First trimester of pregnancy; children and adolescents under 18 years of age; hypersensitivity to tiotropium bromide; hypersensitivity to atropine or its derivatives (including ipratropium and oxitropium).

Use in Pregnancy and Lactation

Use is contraindicated in the first trimester of pregnancy.

In the second and third trimesters of pregnancy and during lactation, Tiotropium bromide should be used only in cases where the expected benefit of therapy for the mother outweighs the potential risk to the fetus or breastfed infant.

Special Precautions

Use with caution in angle-closure glaucoma, prostatic hyperplasia, bladder neck obstruction.

Not intended for the relief of acute bronchospasm attacks.

After inhalation, immediate-type hypersensitivity reactions may develop.

The inhalation process itself may cause bronchospasm.

During treatment, the condition of patients with renal failure (creatinine clearance ≤ 50 mL/min) should be carefully monitored.

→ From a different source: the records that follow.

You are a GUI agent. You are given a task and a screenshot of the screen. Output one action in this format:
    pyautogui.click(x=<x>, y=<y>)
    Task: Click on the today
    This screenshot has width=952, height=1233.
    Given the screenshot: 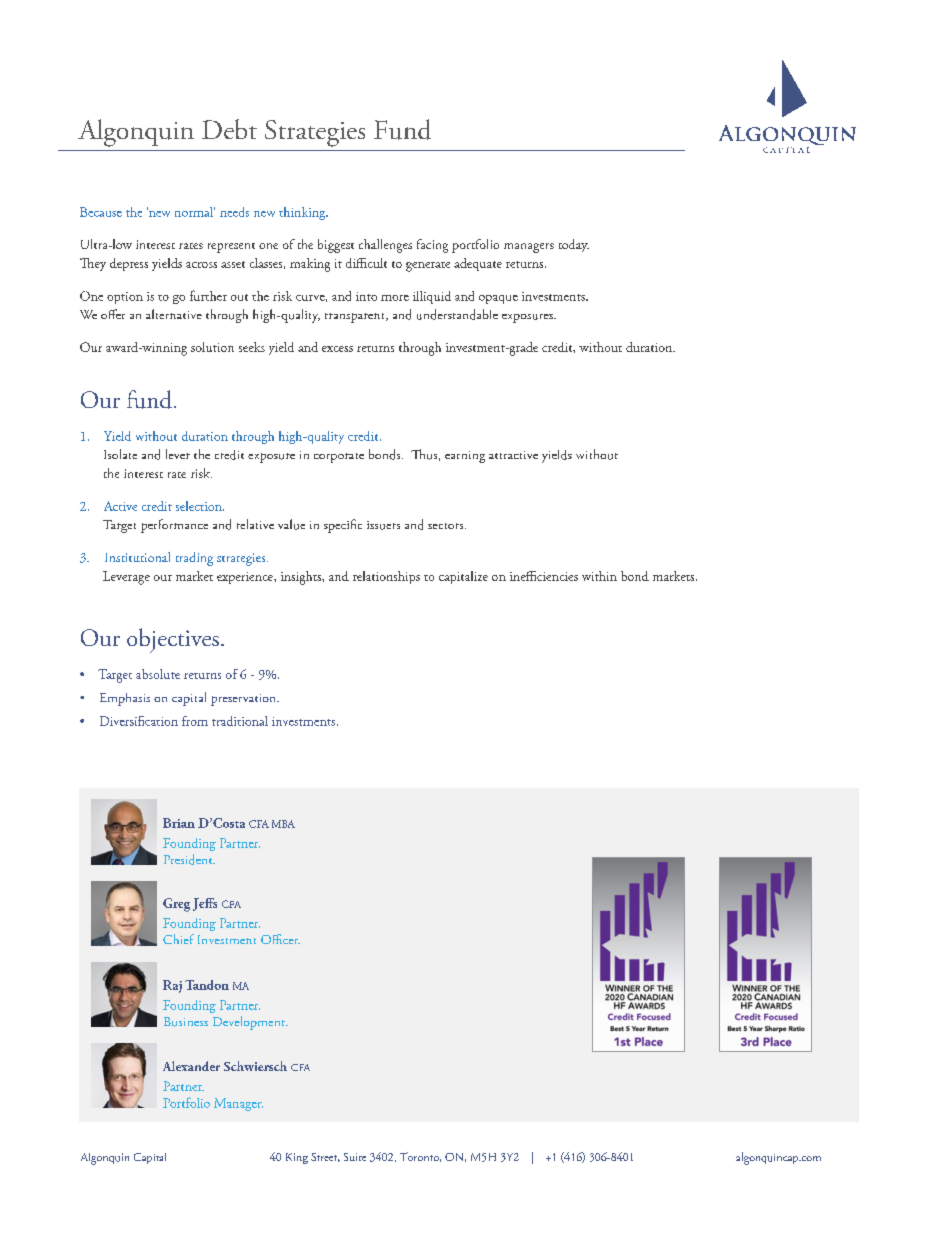 What is the action you would take?
    pyautogui.click(x=574, y=245)
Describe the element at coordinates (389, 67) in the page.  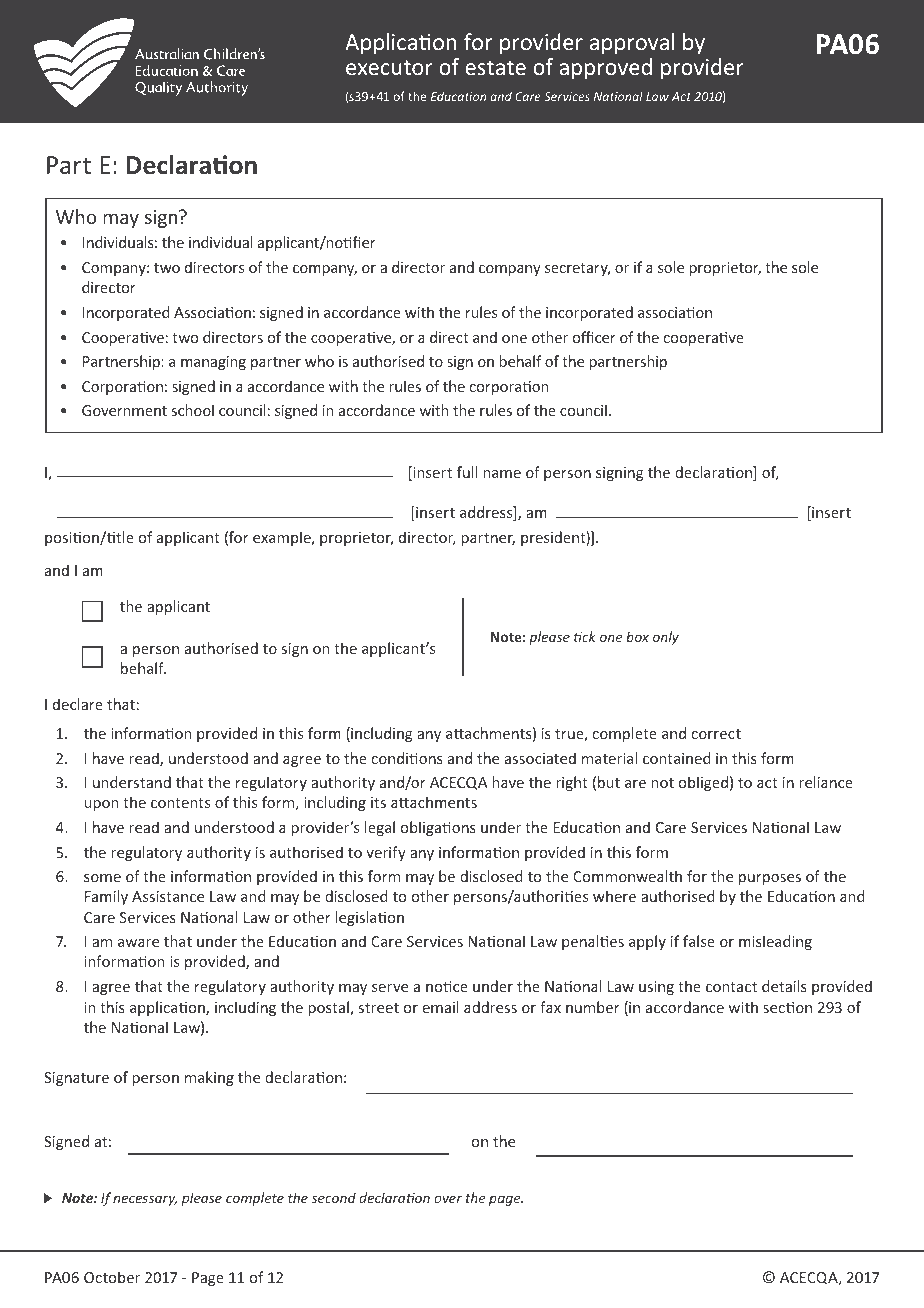
I see `executor` at that location.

Effect on ability to drive vehicles and operate machinery

No studies have been conducted on the effect of the drug on the ability to drive vehicles and operate machinery. Cases of dizziness and blurred vision when using the drug may have a negative impact on the aforementioned ability.

Storage Conditions

Store at 2°C (36°F) to 25°C (77°F). Keep in original packaging, protected from light. Keep out of reach of children.

Dispensing Status

Rx Only

Important Safety Information

This information is for educational purposes only and does not replace professional medical advice. Always consult your doctor before use. Dosage and side effects may vary. Use only as prescribed.